── GIVEN PASSAGE
I meant to write this a month ago, but I just couldn’t. Even writing this now is bringing back so many emotions
I really don’t know where to start, so I’ll begin. My mother passed away on this day 7 months ago, so back in September of last year. My mum got sick and passed away very quickly.
When anyone you know is sick you mentally prepare for the day when you hear the sad news but at the same time you never really prepared for it.
The month of September was a crazy one, I think about it time to time, it’s still a bit of a blur as well. I remember a few weeks before I was meeting Delta Goodrem at a meet and greet then the following week being told that my mum was sick. I remember it was a Saturday, I had to go to work that right. I work at a supermarket and when I’m serving customers I have to speak to them say hello and ask them how their day so many customers were going “oh I had such a hard day today” even though they did nothing that day and I remember thinking to myself Oh if only I can tell me how my day really was, but I had to lie and say “My day was good”
For the next few weeks visiting mum in hospital, I had to take time off work because it just to stressful and I knew I couldn’t do a good job at work when my heart and mind is somewhere else. I hated seeing my mum the way she was. I wish I could of done something, but there was nothing I could really do.
On Monday morning I was getting ready to go food shopping when I got a call from my Dad telling me to come down to the hospital right now. I thinking a million things at once, I just wanted to get to toe hospital as quick as I could. My whole family was there even my mum’s brother who lives in the city, he got there just in time. Then she passed. It was peaceful, which all you can ever want for someone in that situation.
Ever since that day, It’s been one crazy roller coaster, at times I was in denial, thinking that this was a joke that she’s going to walk in that door any minute. It took me a really long time to a just to a new living situation, my mum was the one to cook dinner almost every night, now my Dad myself and my boyfriend all take turns, cooking, cleaning, going food shopping.
7 months on, I feel like I’m a completely different person than I was last year, I’ve finally opened my eyes and realised how fragile life really is and you shouldn’t take it for granted. I still take it day by day, one day I’m happy and in a great mood other days I’m sad, depressed and want my mum back, just so I can talk to her. I know that no matter what, my mum is always with me. It makes me happy knowing her spirit is still with me.
────
── DATA FOR REVIEW
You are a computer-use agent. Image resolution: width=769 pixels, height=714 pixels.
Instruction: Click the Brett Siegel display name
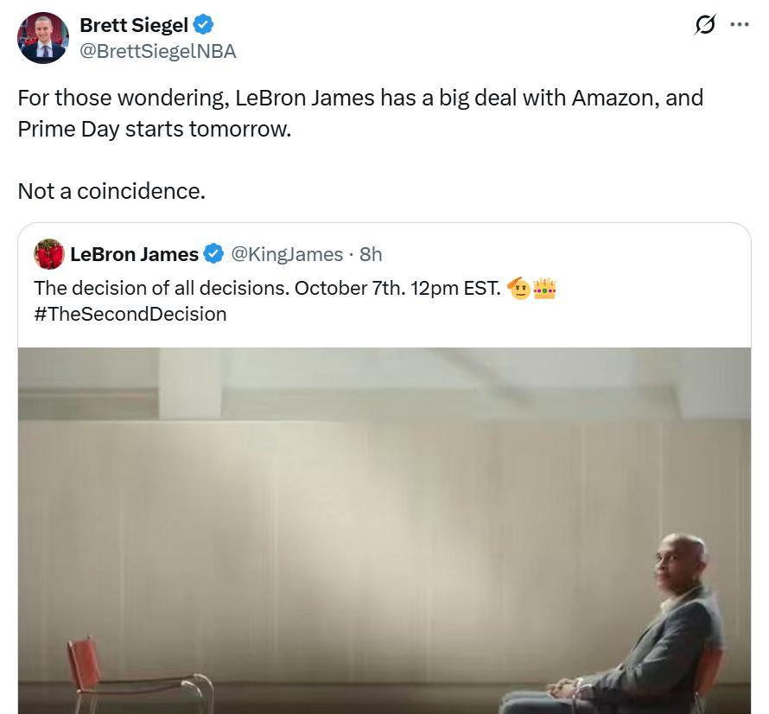(133, 25)
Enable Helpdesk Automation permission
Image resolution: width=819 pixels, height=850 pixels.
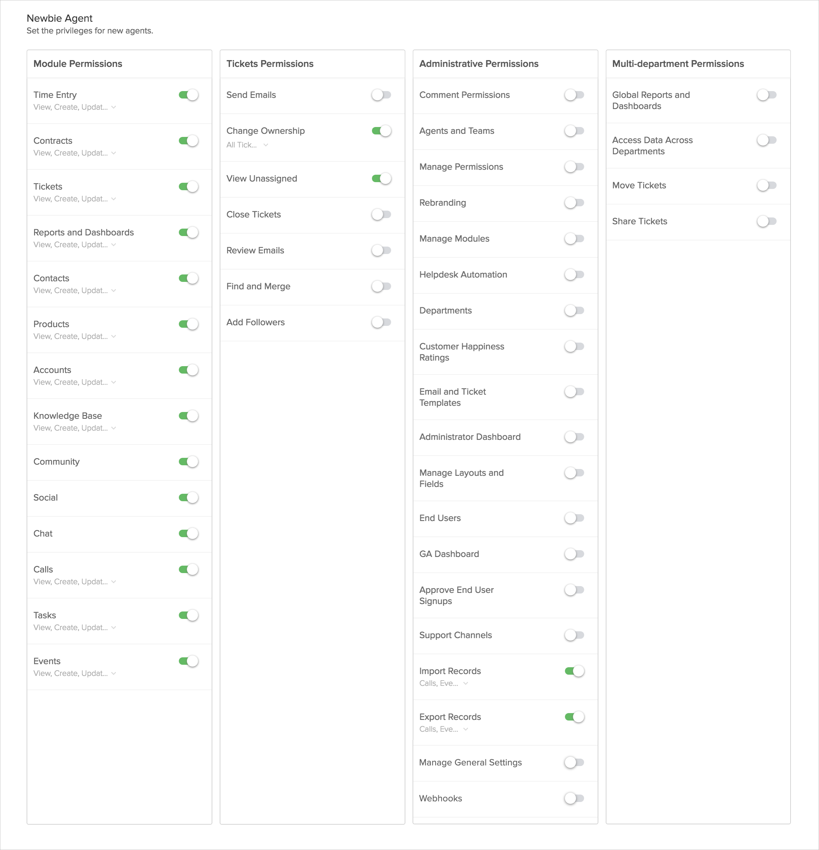[x=574, y=275]
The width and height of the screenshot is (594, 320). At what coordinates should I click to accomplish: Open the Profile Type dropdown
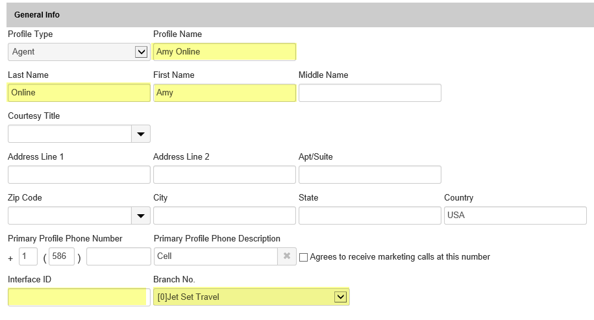[141, 52]
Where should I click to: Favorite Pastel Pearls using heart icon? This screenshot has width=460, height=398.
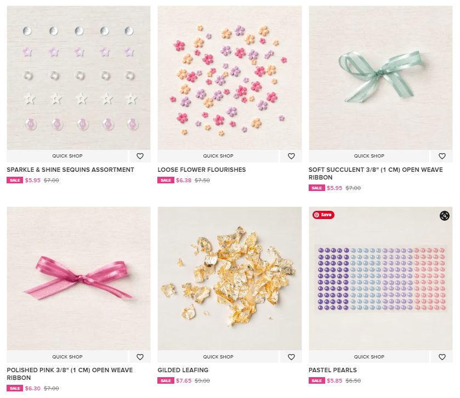click(442, 357)
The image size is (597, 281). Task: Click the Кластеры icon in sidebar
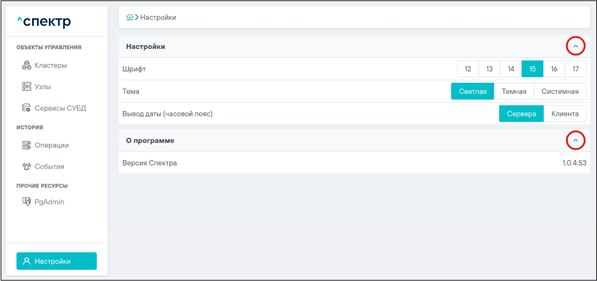[x=27, y=65]
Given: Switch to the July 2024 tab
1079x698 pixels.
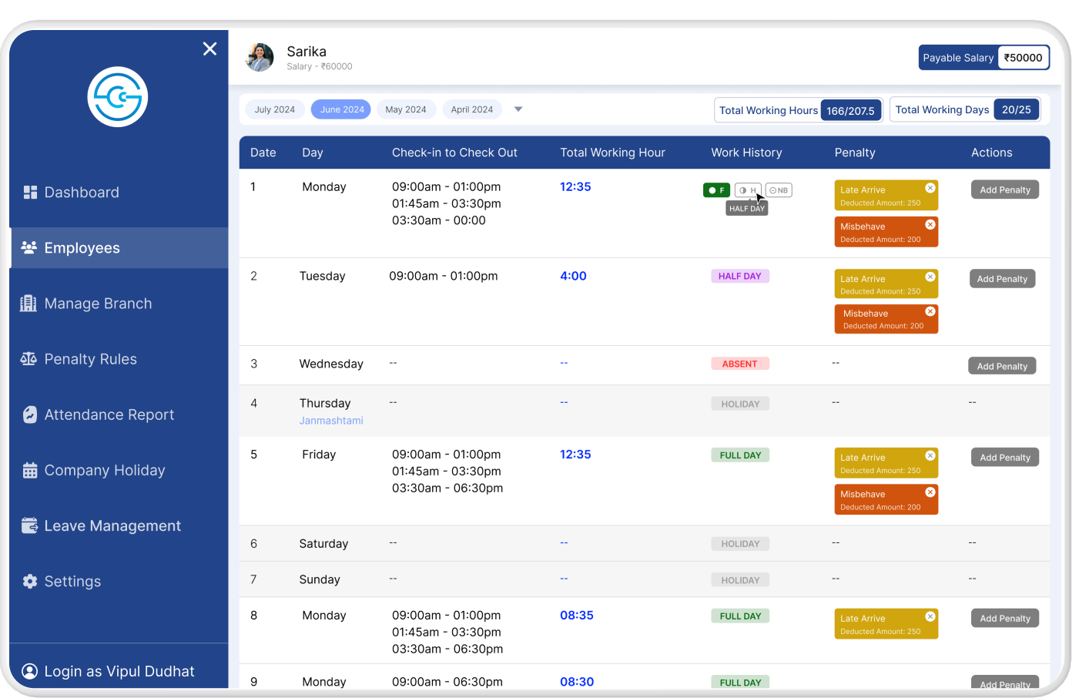Looking at the screenshot, I should click(274, 109).
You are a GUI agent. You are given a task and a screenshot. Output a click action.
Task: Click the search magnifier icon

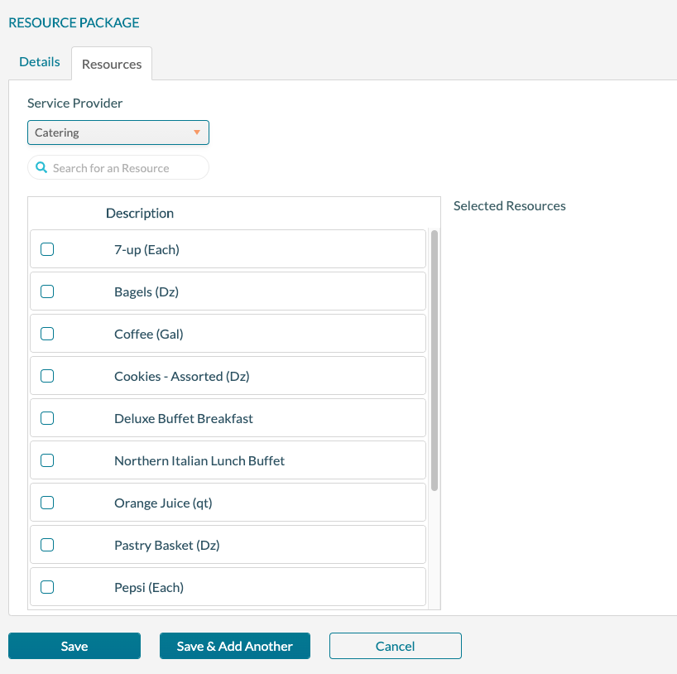[x=41, y=166]

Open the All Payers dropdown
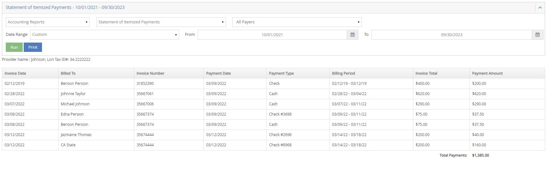point(297,22)
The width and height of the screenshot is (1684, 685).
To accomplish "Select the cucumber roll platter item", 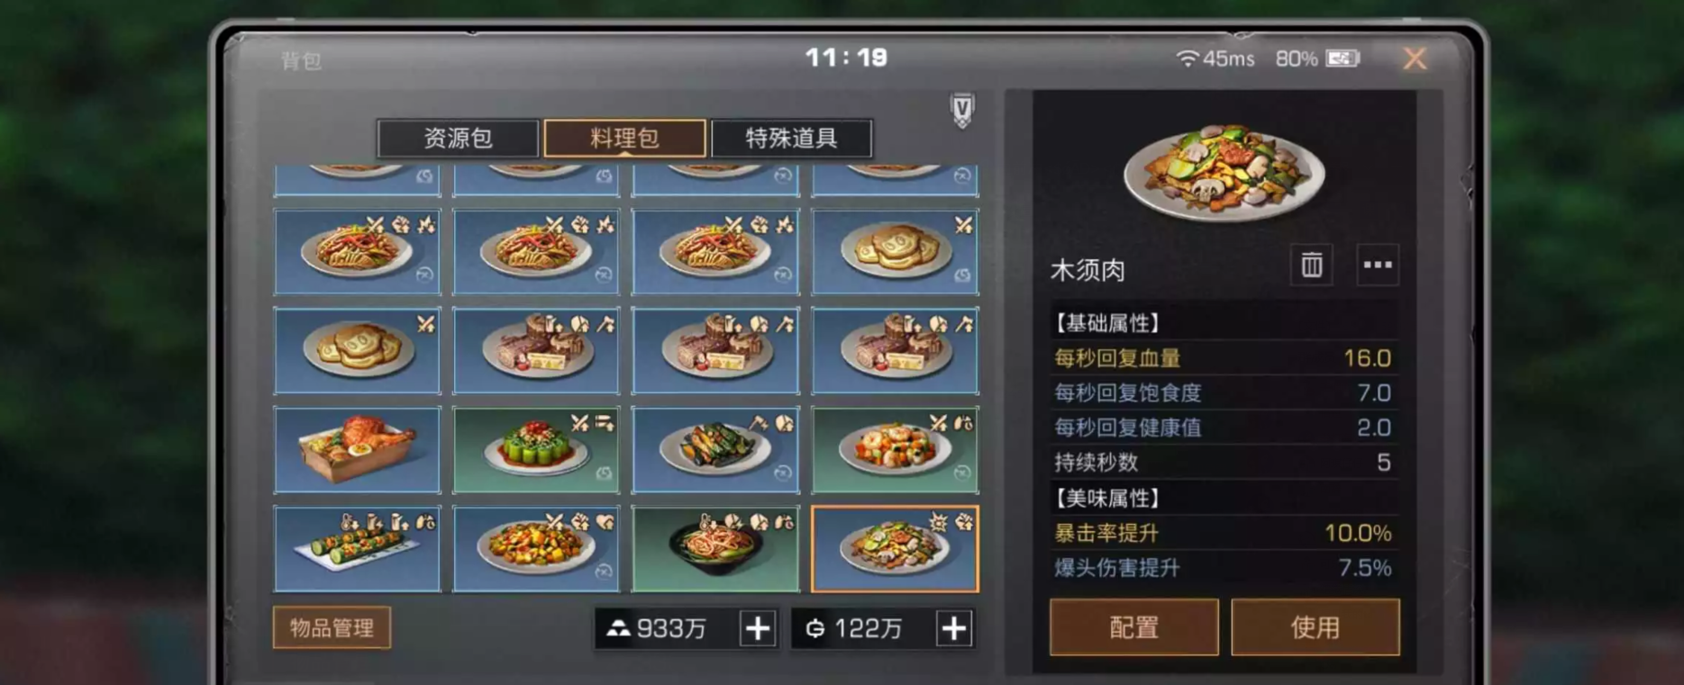I will [x=358, y=548].
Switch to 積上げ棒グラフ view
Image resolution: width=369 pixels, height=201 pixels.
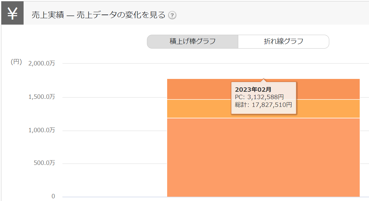(192, 41)
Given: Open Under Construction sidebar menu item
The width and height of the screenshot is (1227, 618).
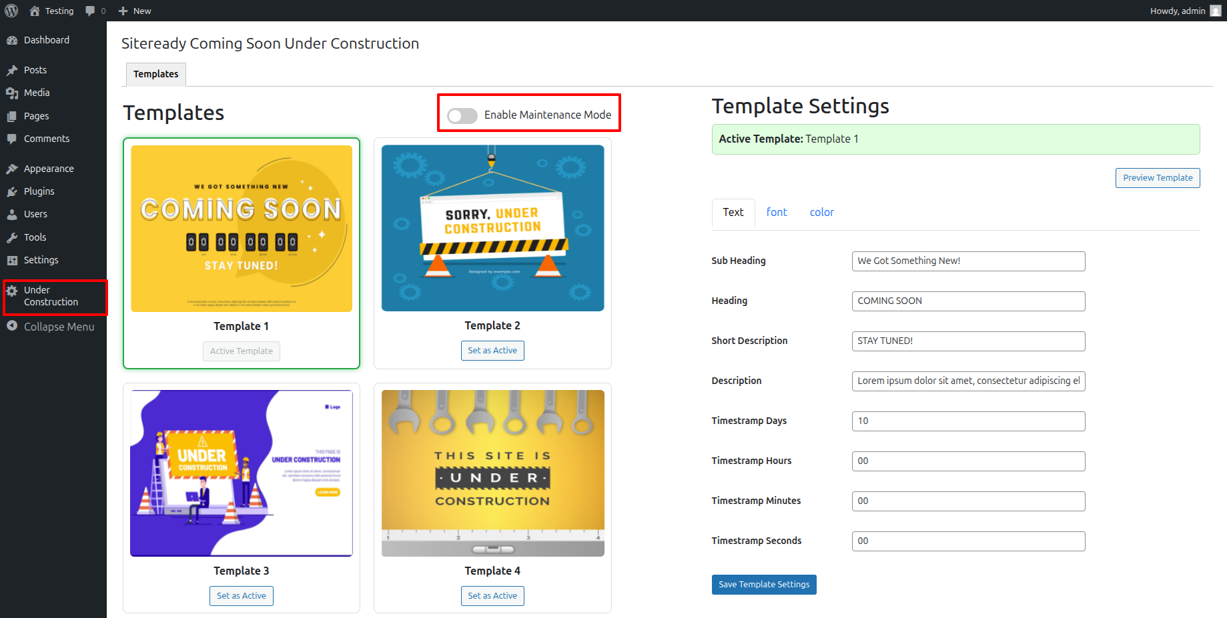Looking at the screenshot, I should [x=51, y=296].
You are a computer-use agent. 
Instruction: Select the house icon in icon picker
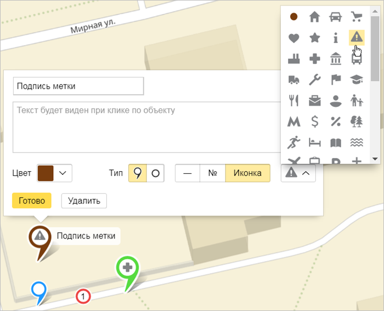click(314, 17)
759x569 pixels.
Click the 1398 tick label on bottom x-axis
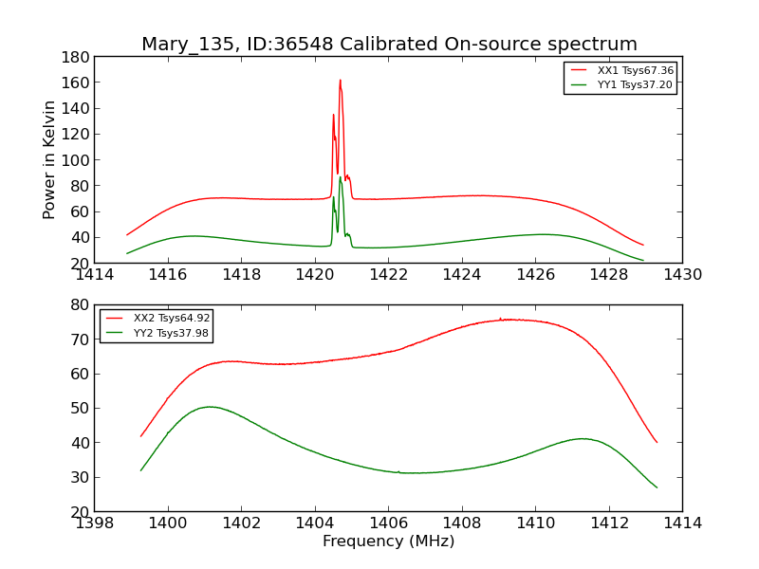click(x=94, y=523)
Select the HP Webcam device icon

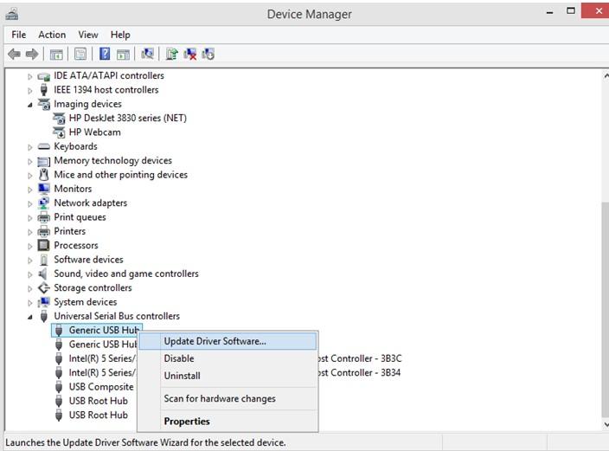coord(60,132)
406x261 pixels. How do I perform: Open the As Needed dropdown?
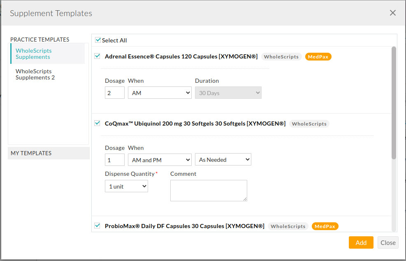tap(223, 159)
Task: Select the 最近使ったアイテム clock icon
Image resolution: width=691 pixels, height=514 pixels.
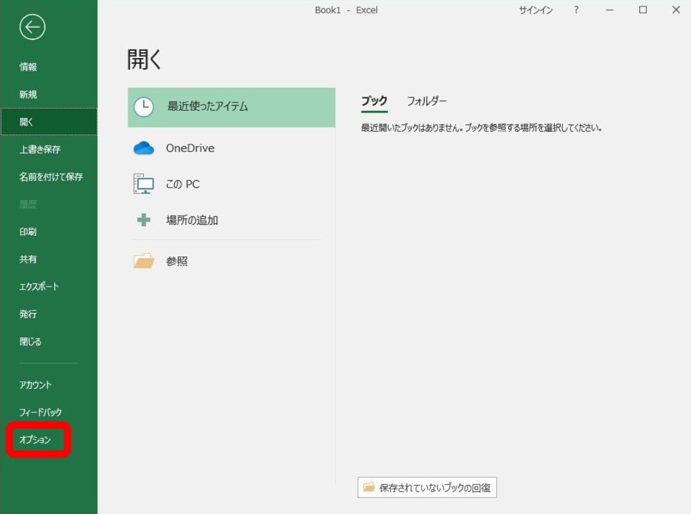Action: click(x=143, y=107)
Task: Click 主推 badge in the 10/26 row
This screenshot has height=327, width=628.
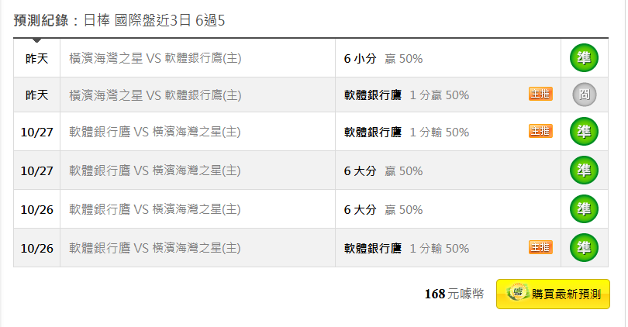Action: coord(540,247)
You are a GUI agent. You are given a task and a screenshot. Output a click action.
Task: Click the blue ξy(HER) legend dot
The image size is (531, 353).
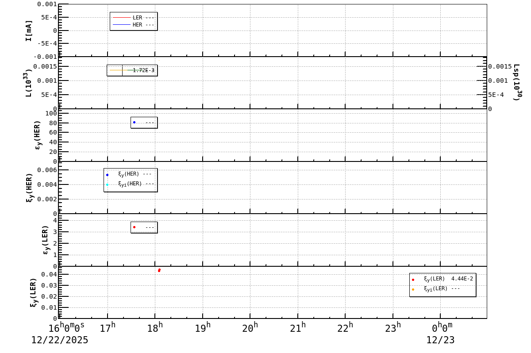[107, 175]
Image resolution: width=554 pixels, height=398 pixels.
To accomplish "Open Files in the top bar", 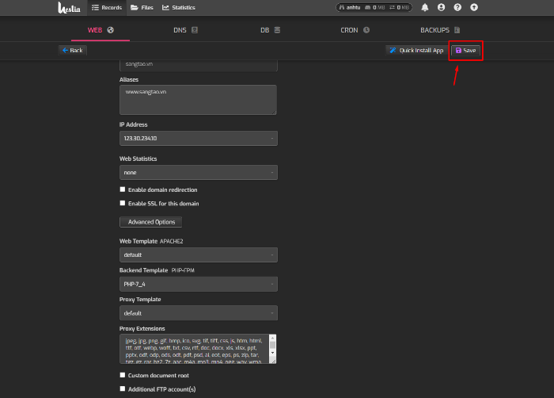I will click(x=143, y=7).
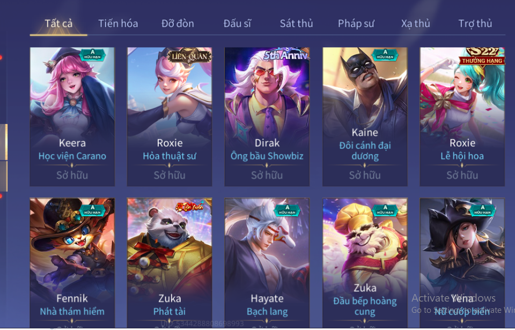Switch to the Tiến hóa tab

(118, 23)
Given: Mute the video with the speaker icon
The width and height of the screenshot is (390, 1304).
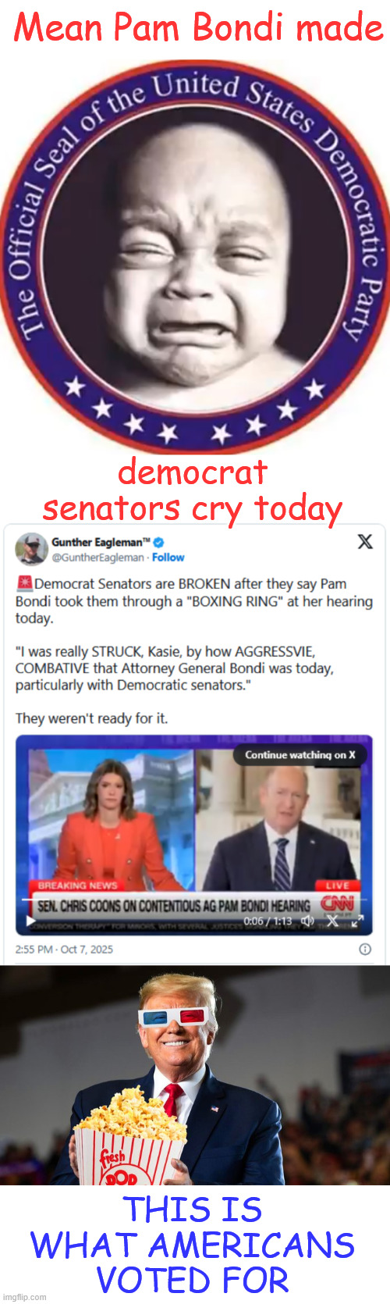Looking at the screenshot, I should pyautogui.click(x=307, y=921).
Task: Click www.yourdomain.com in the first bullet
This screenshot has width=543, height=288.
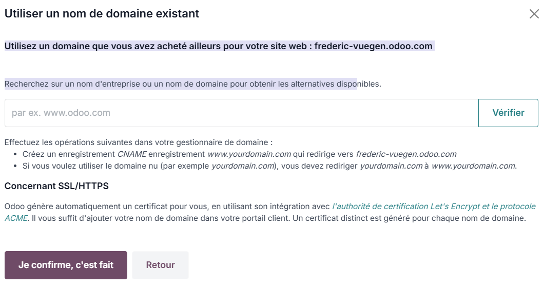Action: coord(249,154)
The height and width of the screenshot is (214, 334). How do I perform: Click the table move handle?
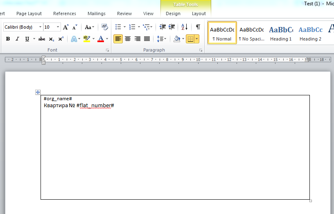click(x=38, y=92)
────
**QUESTIONS ON THE MATERIAL**
(A) Answer these from the post about losing a mother:
(i) Where does the writer work?
(ii) Who phoned on the Monday morning to say to come to the hospital right away?
(iii) Who now takes turns cooking, cleaning, and going food shopping?
(B) Reproduce the portion of the post about losing a mother starting at "Ever since that" and ending at "going food shopping.".
Rely solely on the post about losing a mother, not on the items.

**SOLUTIONS PER TASK**
(A)
(i) At a supermarket.
(ii) The writer's Dad.
(iii) The writer's Dad, the writer, and the writer's boyfriend.

(B)
Ever since that day, It’s been one crazy roller coaster, at times I was in denial, thinking that this was a joke that she’s going to walk in that door any minute. It took me a really long time to a just to a new living situation, my mum was the one to cook dinner almost every night, now my Dad myself and my boyfriend all take turns, cooking, cleaning, going food shopping.